Revise the lines below by replacing "screenshot" with "image" everywhere it occurs, keeping everything else the same. Omit the pictures from your answer.

Input material »
○ ○ ○ ○
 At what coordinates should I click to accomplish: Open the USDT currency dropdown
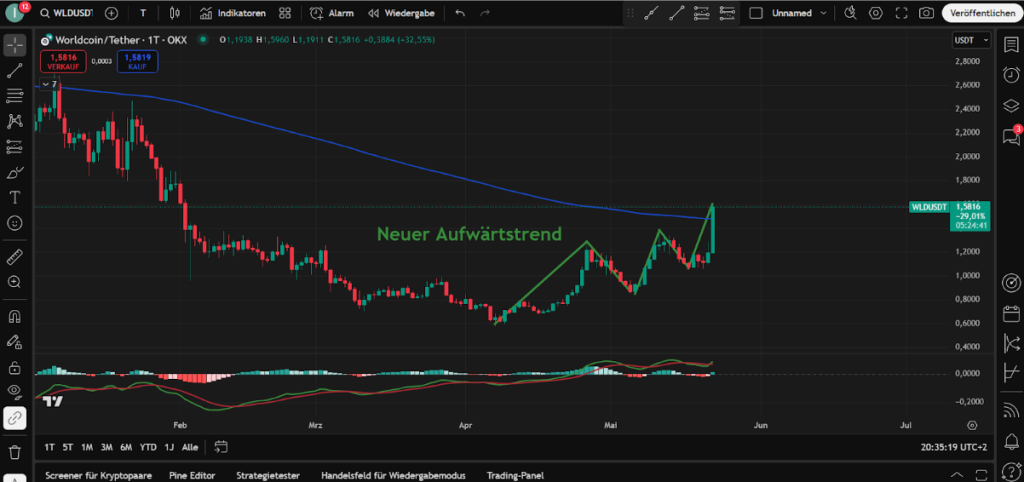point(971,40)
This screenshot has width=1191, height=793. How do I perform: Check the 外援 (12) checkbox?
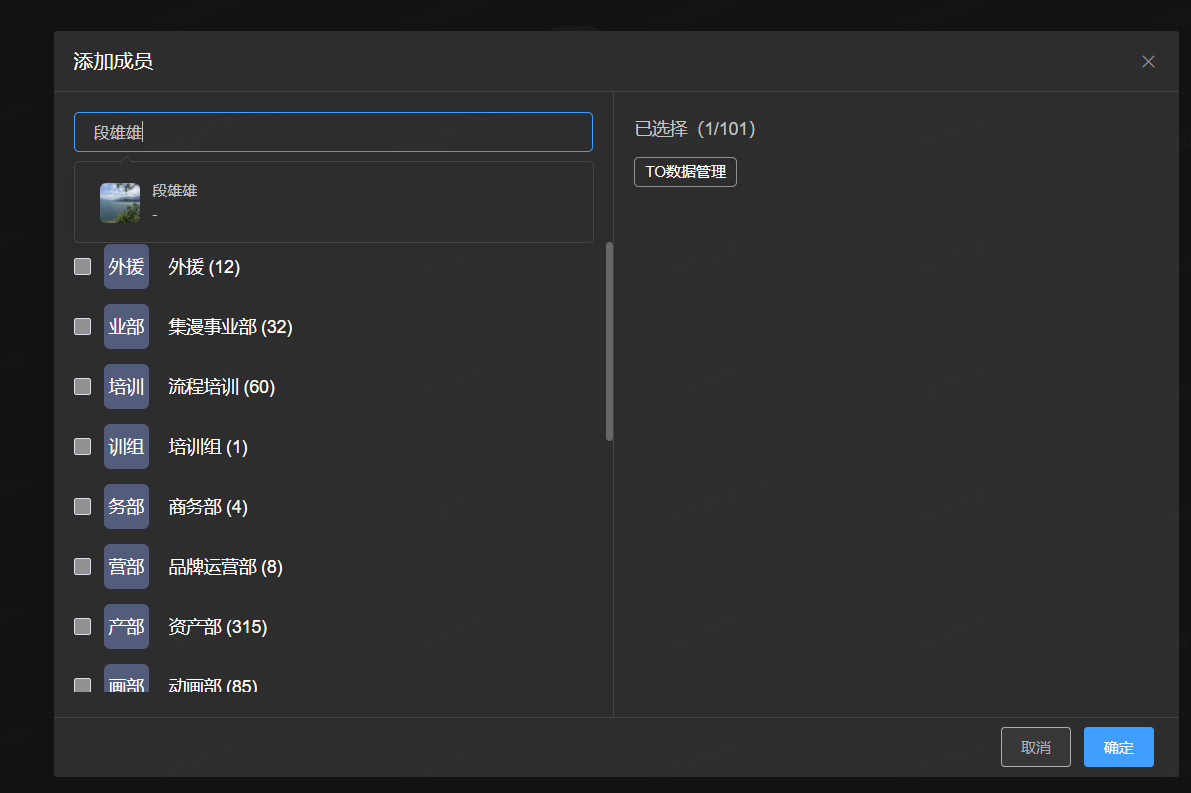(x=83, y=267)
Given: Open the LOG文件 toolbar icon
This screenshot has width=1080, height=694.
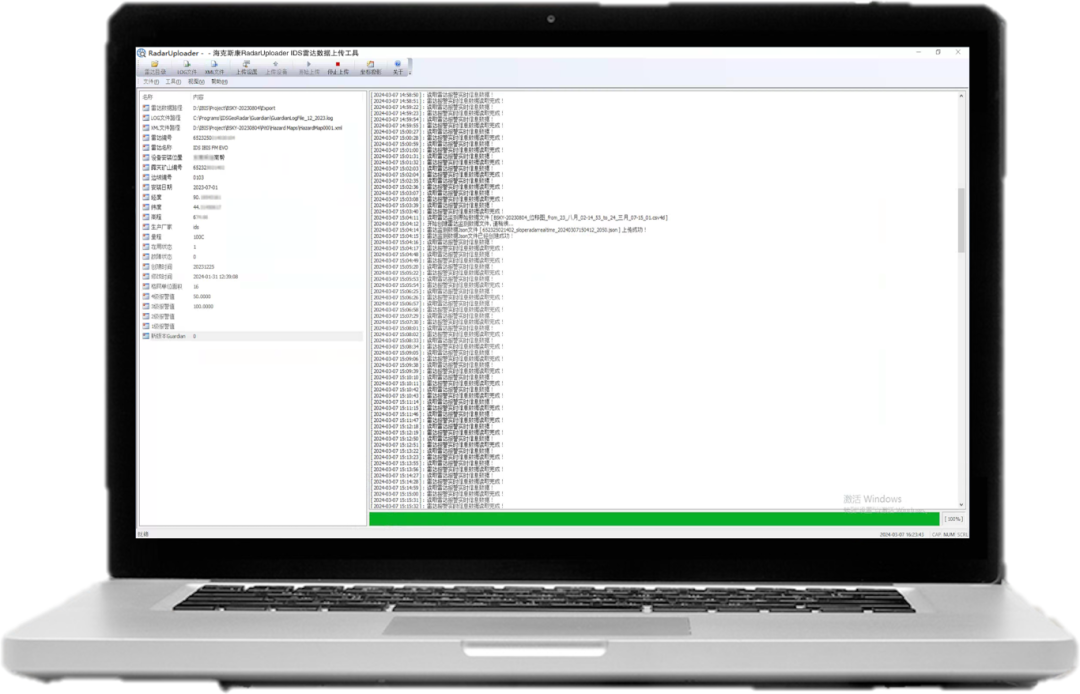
○ ○ ○ ○
The reply »
 At what coordinates should I click to accomplish: Open the USDT currency dropdown
point(971,40)
This image has width=1191, height=793. How do I perform: Check the 外援 (12) checkbox?
(x=83, y=267)
Given: Open the LOG文件 toolbar icon
This image has width=1080, height=694.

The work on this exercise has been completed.